**Data for this task**
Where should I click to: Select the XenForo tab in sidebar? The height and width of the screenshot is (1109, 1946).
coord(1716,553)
--
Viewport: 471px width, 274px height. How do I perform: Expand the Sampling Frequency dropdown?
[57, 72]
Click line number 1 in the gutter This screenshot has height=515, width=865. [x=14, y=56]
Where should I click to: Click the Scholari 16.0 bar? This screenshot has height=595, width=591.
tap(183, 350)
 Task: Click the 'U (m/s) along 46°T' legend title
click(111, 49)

**Work to be completed**
Collect every line in the rows above that contains the string "Where", matching case exactly.

**The solution**
Where should I click to: Select the XenForo tab in sidebar? The height and width of the screenshot is (1109, 1946).
Where should I click to: Click the Scholari 16.0 bar? This screenshot has height=595, width=591.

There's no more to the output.